■ Instructions to follow
Nothing but the lines from the top of the records through the line with "Given: Click the" should be returned, exactly, and without pictures.

Stored data:
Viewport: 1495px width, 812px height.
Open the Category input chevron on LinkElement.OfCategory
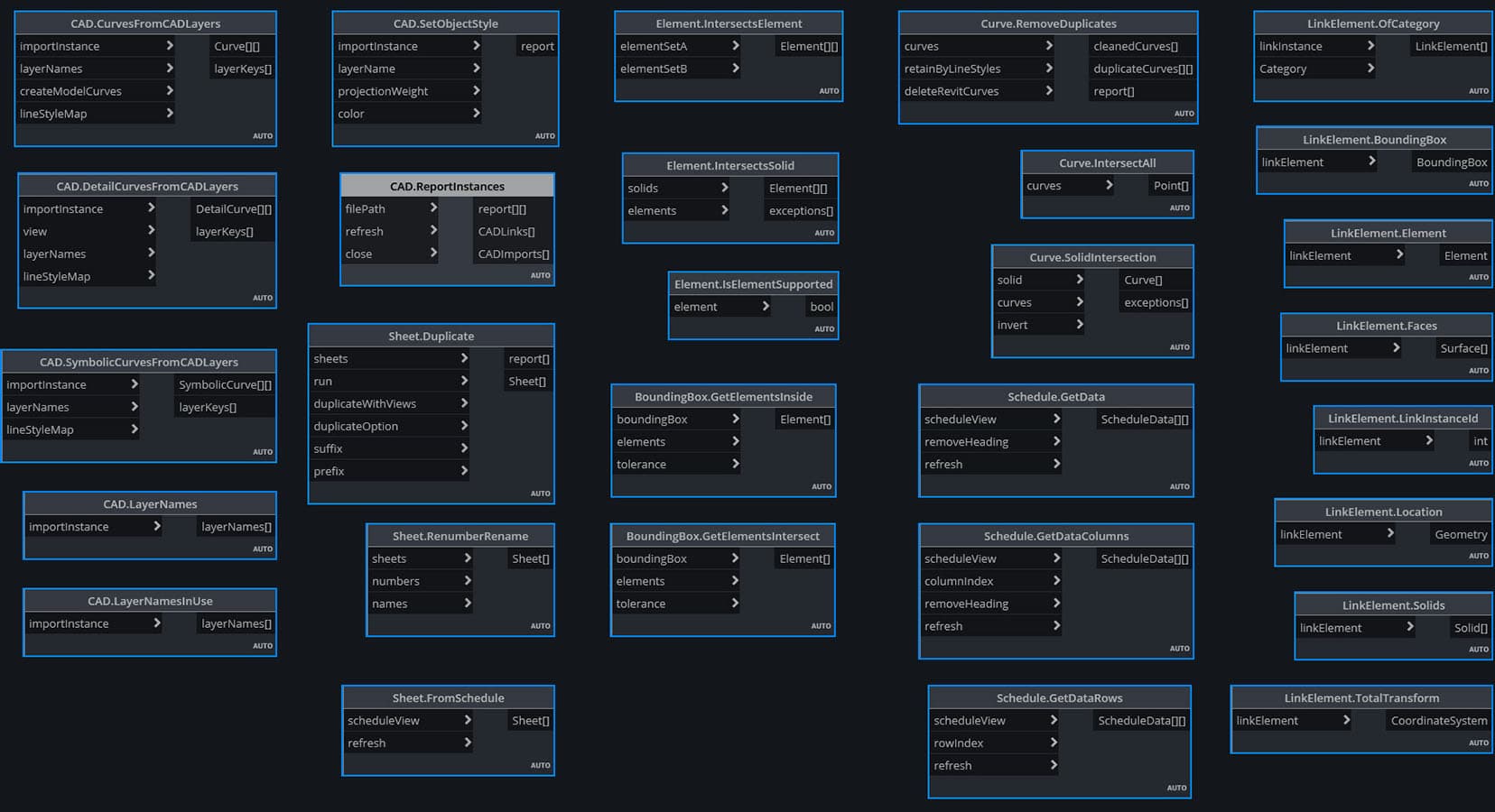pos(1371,68)
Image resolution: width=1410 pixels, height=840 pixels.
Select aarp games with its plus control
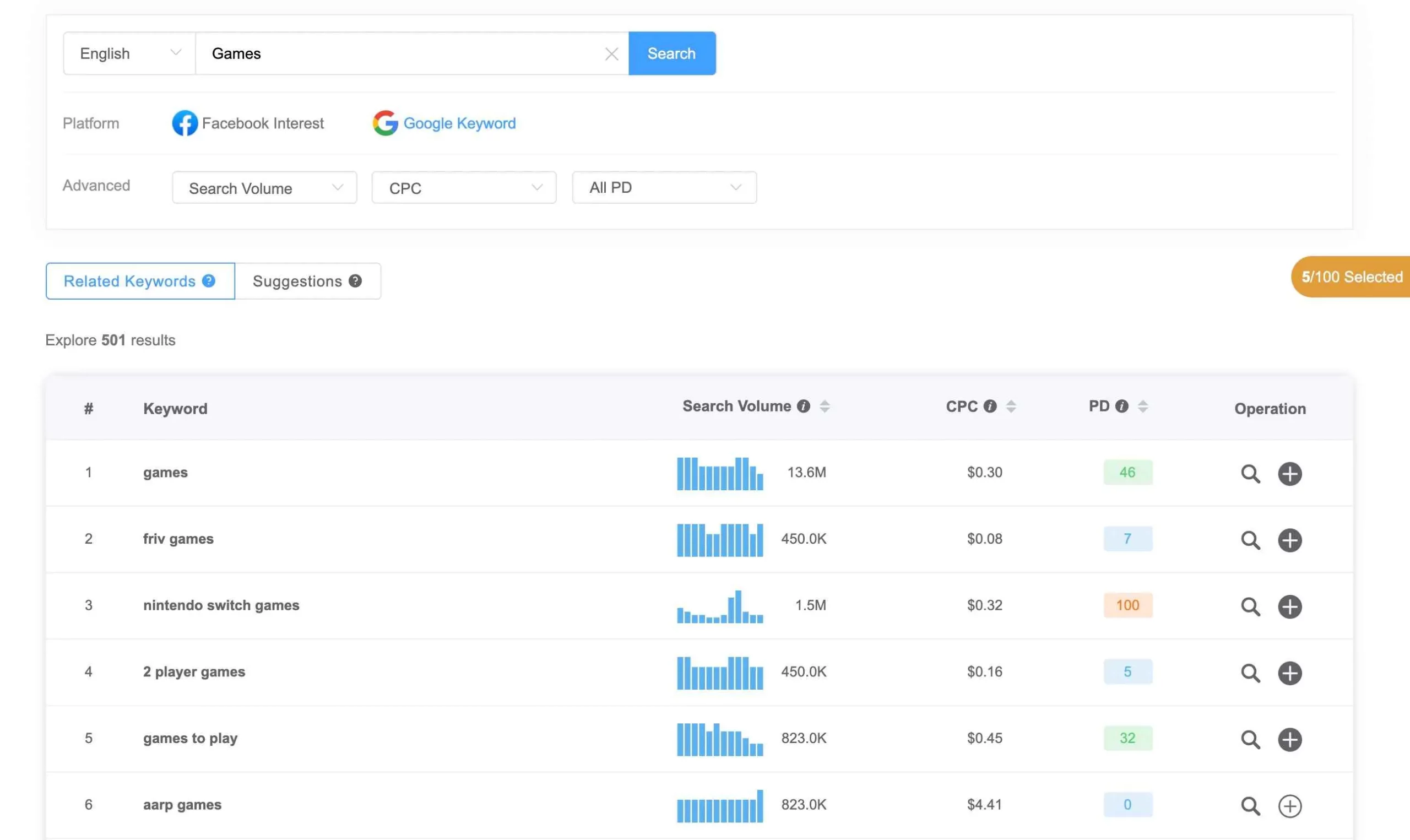click(x=1290, y=805)
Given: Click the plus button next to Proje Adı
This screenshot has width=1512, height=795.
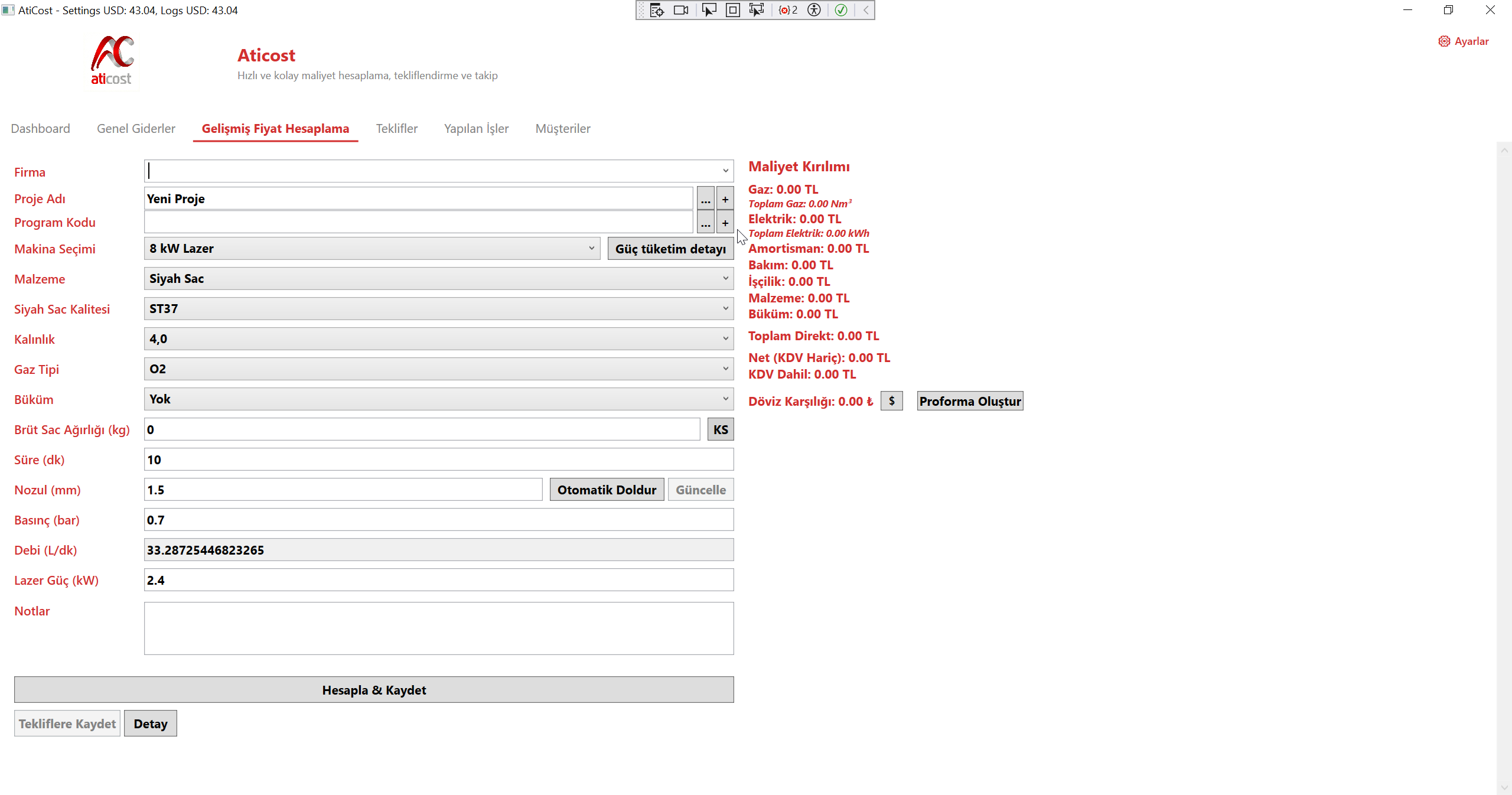Looking at the screenshot, I should coord(725,199).
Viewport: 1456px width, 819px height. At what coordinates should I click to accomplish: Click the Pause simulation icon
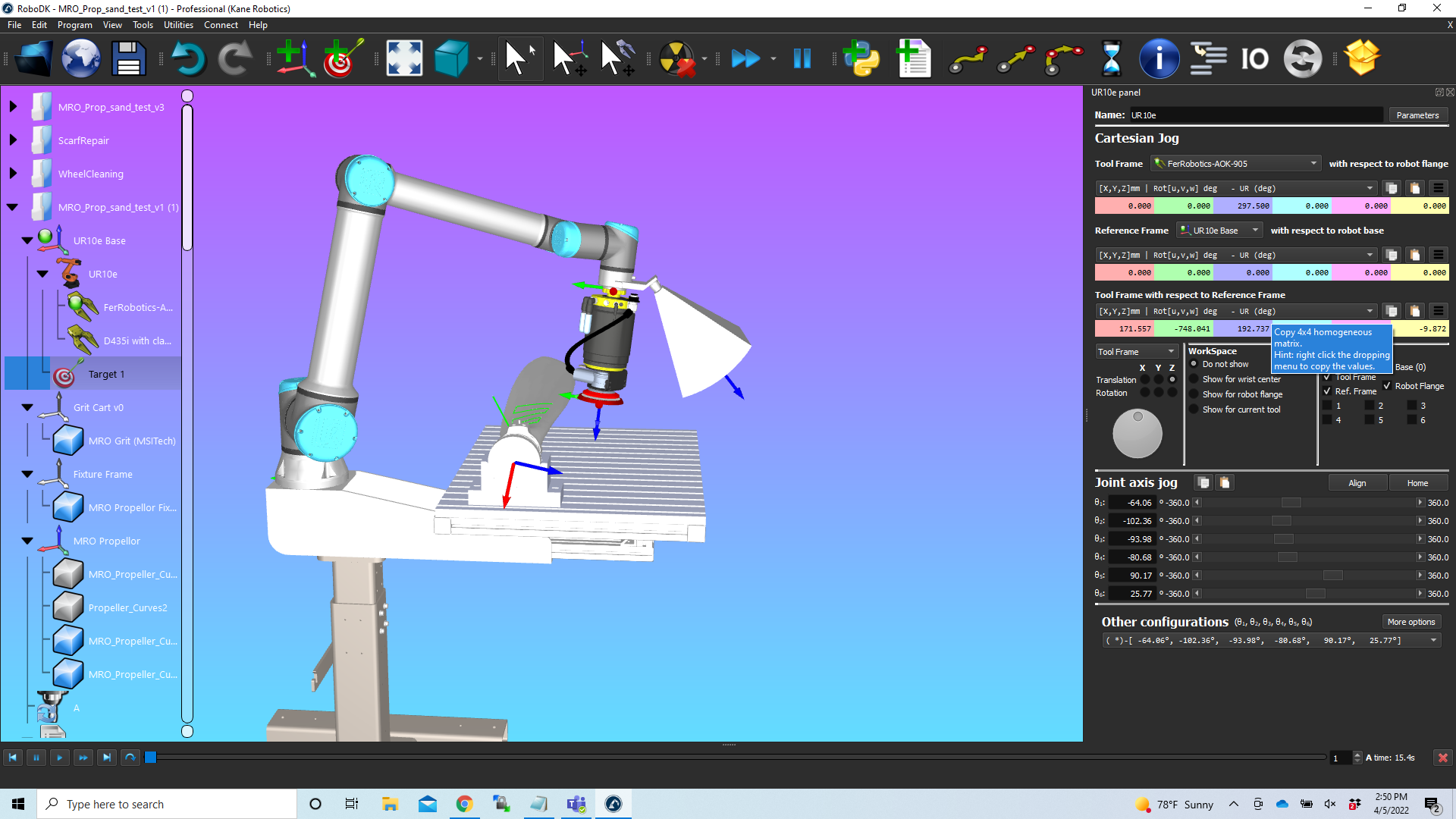click(802, 58)
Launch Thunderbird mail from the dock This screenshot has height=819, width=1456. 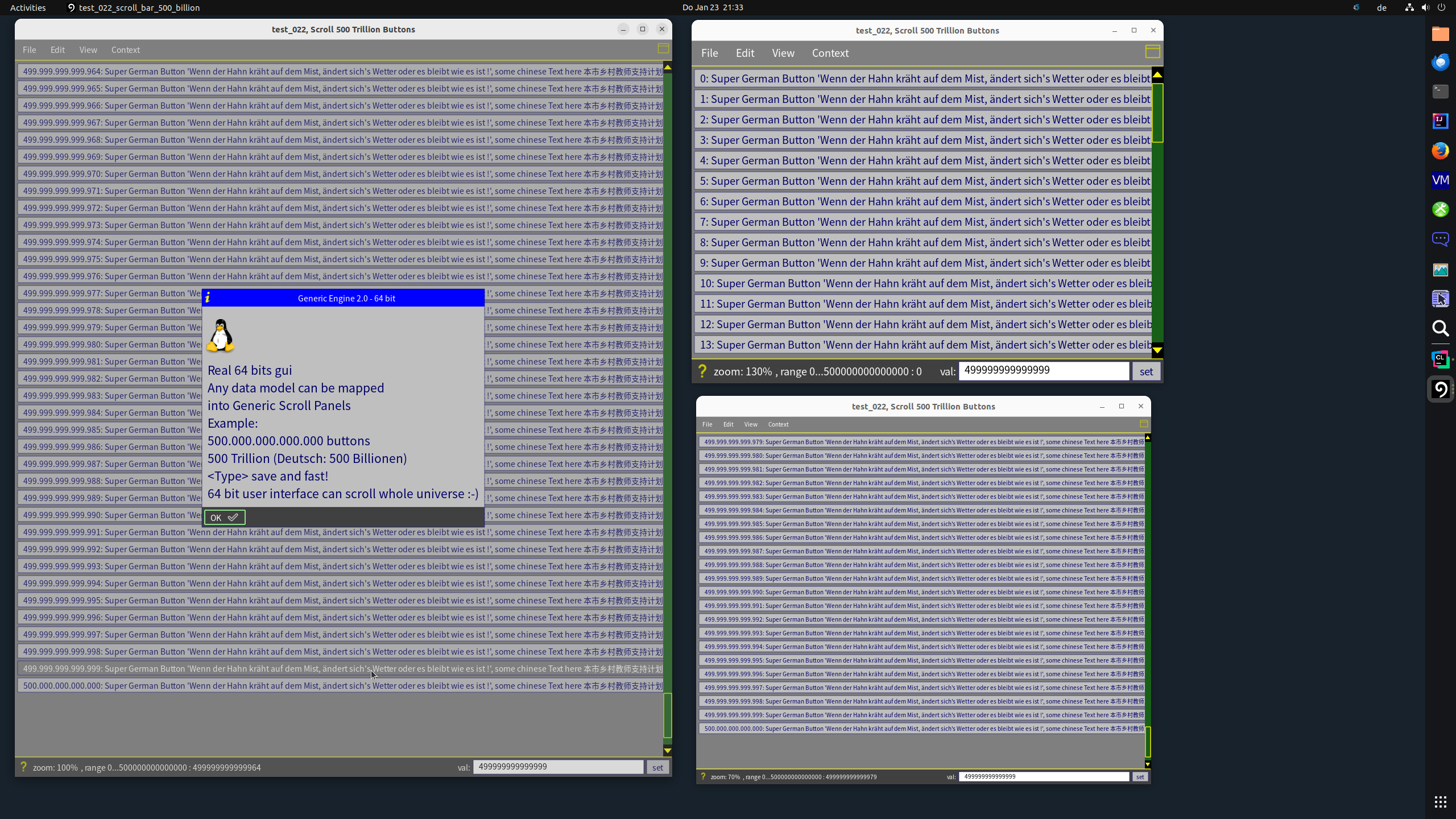1440,62
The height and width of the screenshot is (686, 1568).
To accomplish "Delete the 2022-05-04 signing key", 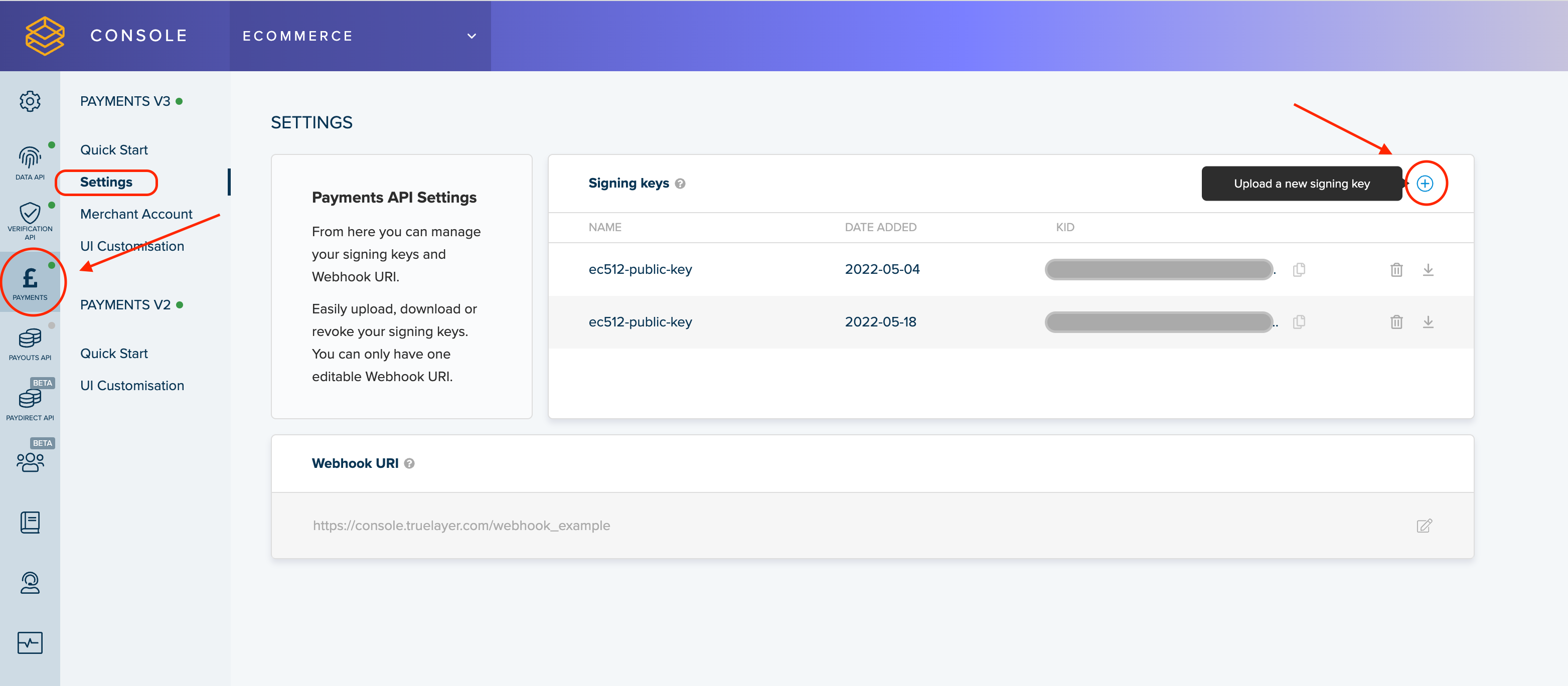I will [1396, 270].
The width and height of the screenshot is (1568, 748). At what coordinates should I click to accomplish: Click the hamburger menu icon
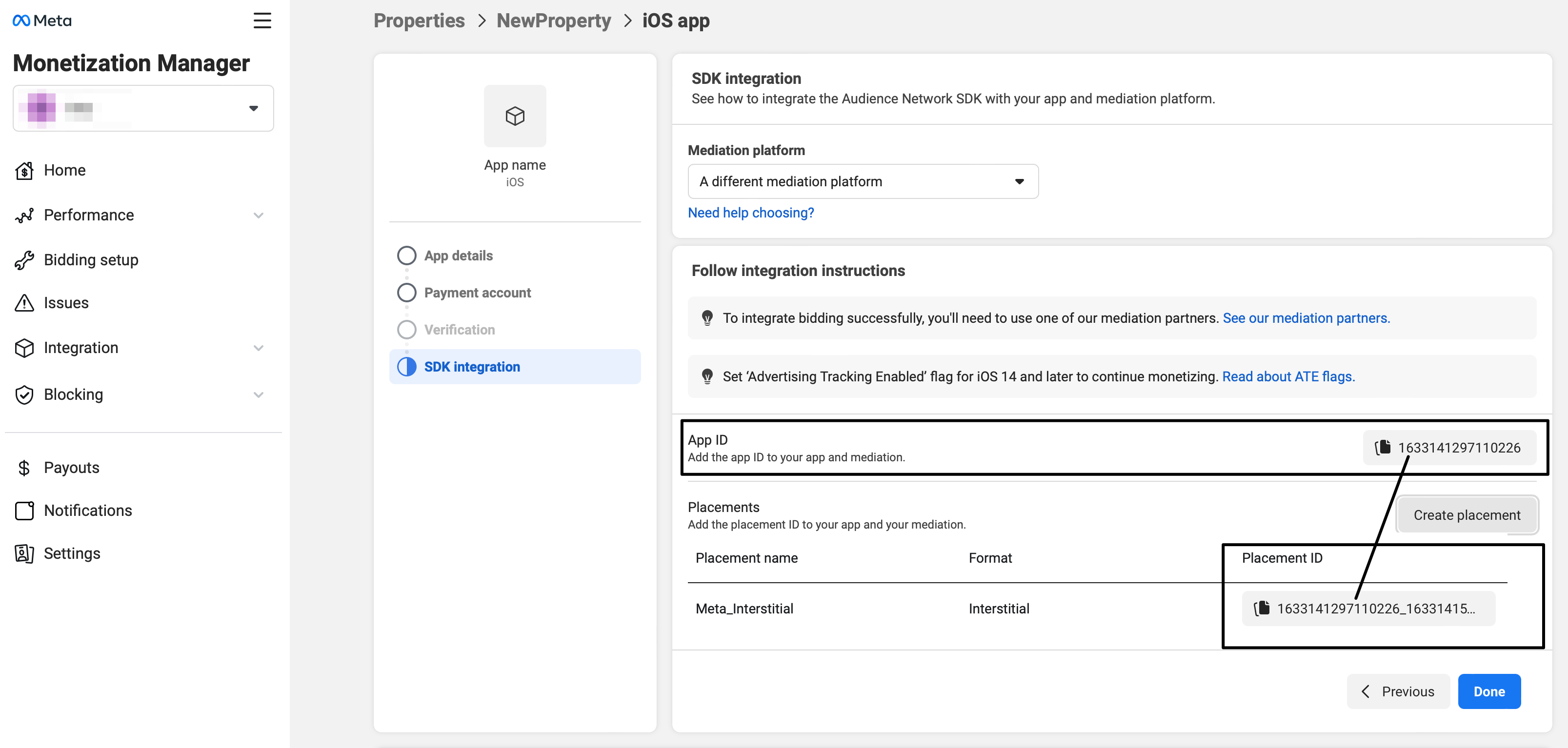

■ Response
Viewport: 1495px width, 812px height.
Open the Category input chevron on LinkElement.OfCategory
pos(1371,68)
Image resolution: width=1410 pixels, height=840 pixels.
Select aarp games with its plus control
click(x=1290, y=805)
Given: Click the plus button next to Proje Adı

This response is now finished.